▸ **INSTRUCTIONS TO FOLLOW**
An exact copy is all that is wanted: the lines from the one with "The height and width of the screenshot is (331, 644)." through the end of the listing below, both included, minus any pictures.

▸ **PROVIDED RECORDS**
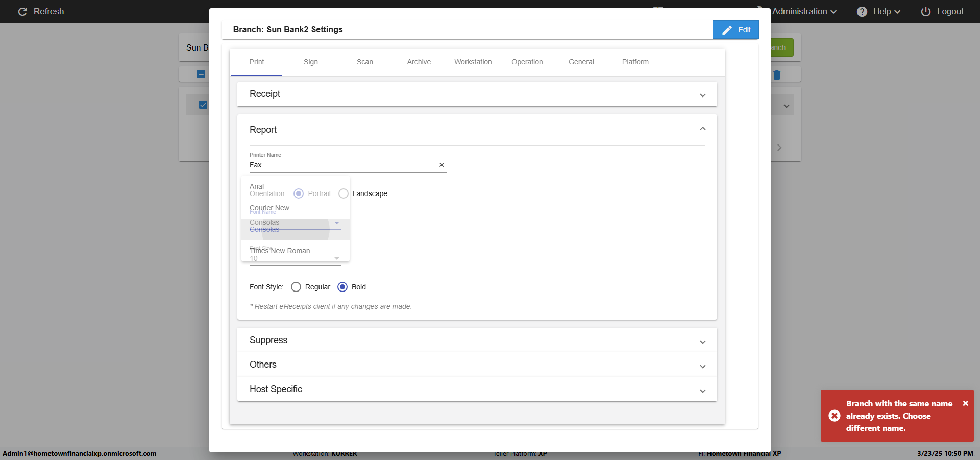Click the Help question mark icon
Image resolution: width=980 pixels, height=460 pixels.
(x=862, y=11)
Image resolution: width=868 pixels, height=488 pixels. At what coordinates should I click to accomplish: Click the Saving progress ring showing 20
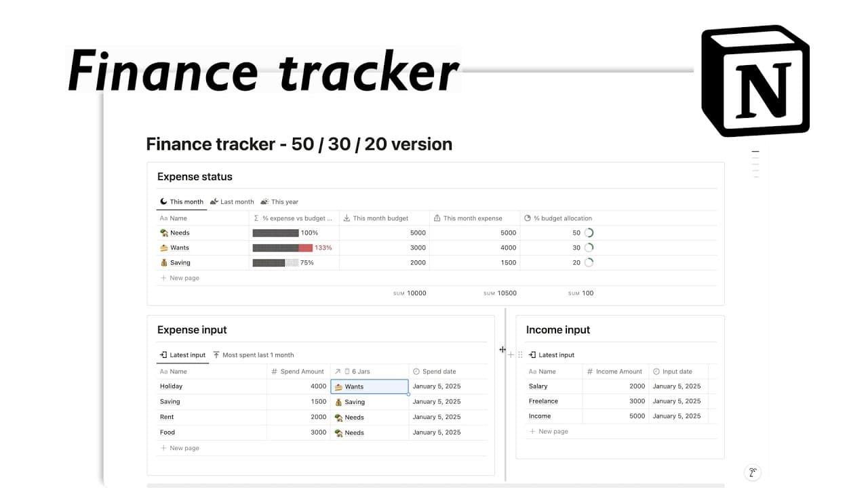point(589,262)
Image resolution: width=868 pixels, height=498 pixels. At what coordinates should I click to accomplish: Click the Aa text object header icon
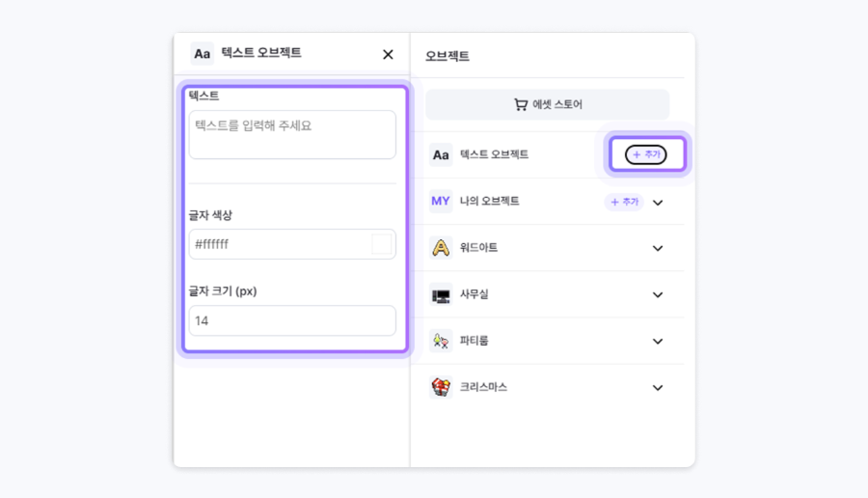[202, 54]
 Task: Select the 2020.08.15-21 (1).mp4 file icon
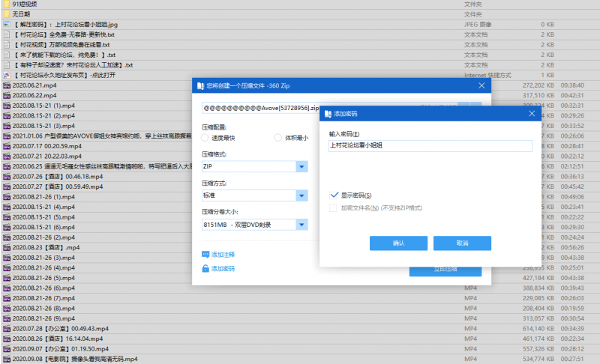point(7,106)
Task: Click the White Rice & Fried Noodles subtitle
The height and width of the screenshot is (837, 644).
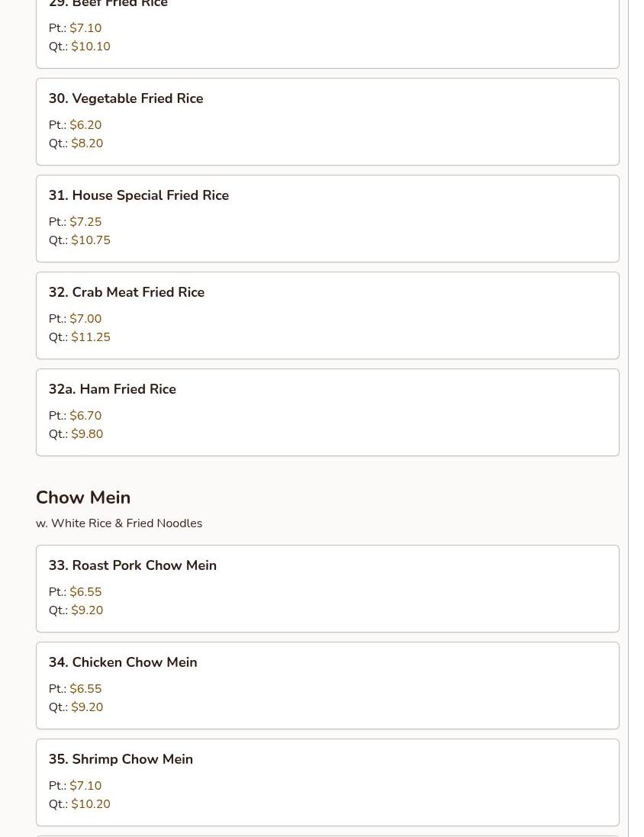Action: click(x=119, y=523)
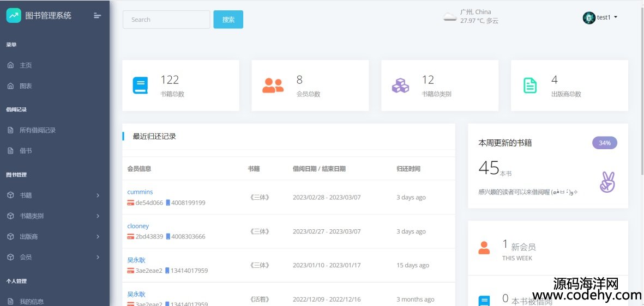Viewport: 644px width, 306px height.
Task: Click the cloud weather icon
Action: pyautogui.click(x=450, y=17)
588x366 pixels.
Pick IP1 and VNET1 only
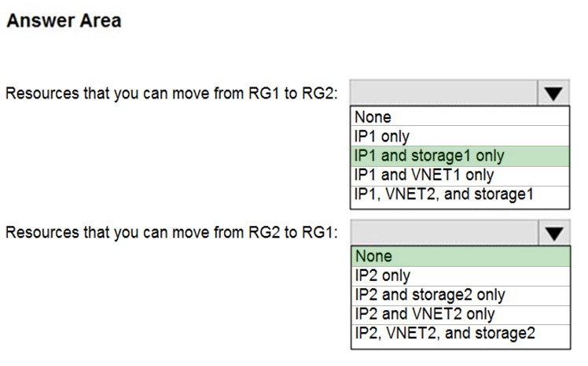(x=460, y=174)
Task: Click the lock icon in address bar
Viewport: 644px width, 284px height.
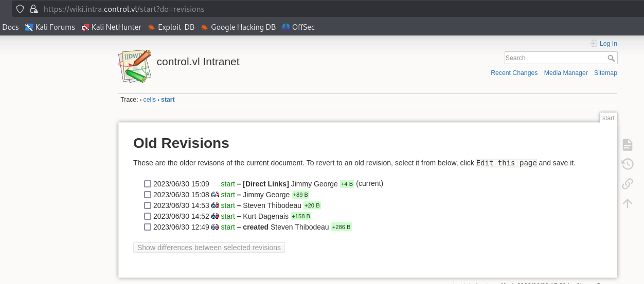Action: [x=34, y=9]
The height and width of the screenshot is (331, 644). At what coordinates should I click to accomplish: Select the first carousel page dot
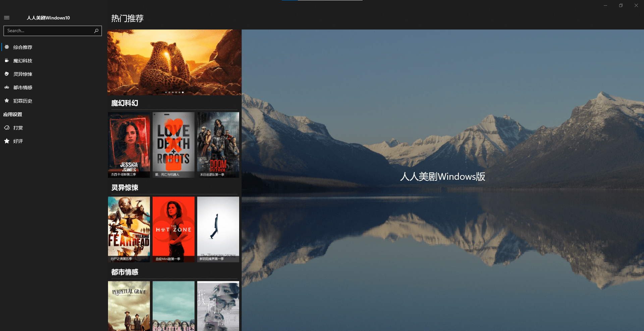click(x=166, y=92)
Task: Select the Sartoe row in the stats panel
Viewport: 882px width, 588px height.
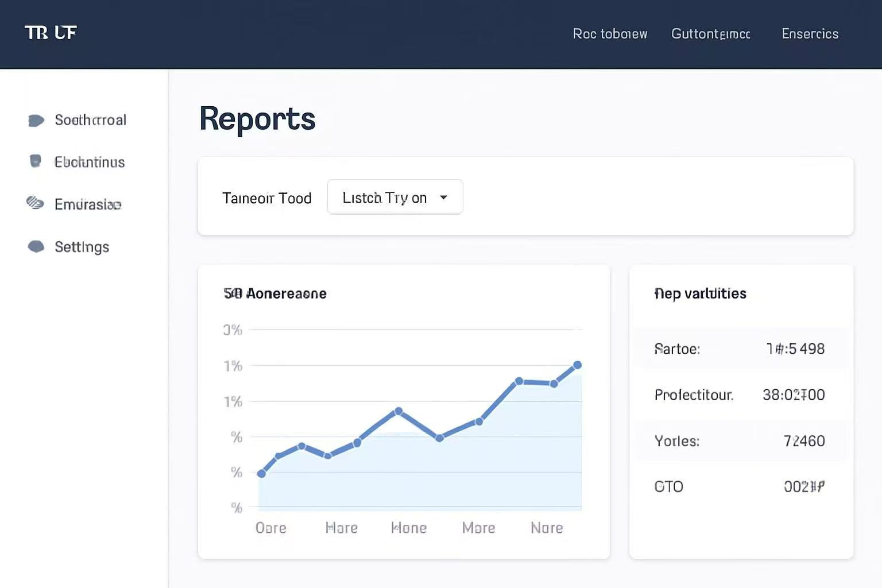Action: pyautogui.click(x=740, y=349)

▸ **ANSWER TO THIS EXERCISE**
The height and width of the screenshot is (331, 644). At what coordinates should I click to accomplish: Select the first carousel page dot
click(x=166, y=92)
Task: Select the Sartoe row in the stats panel
Viewport: 882px width, 588px height.
Action: pyautogui.click(x=740, y=349)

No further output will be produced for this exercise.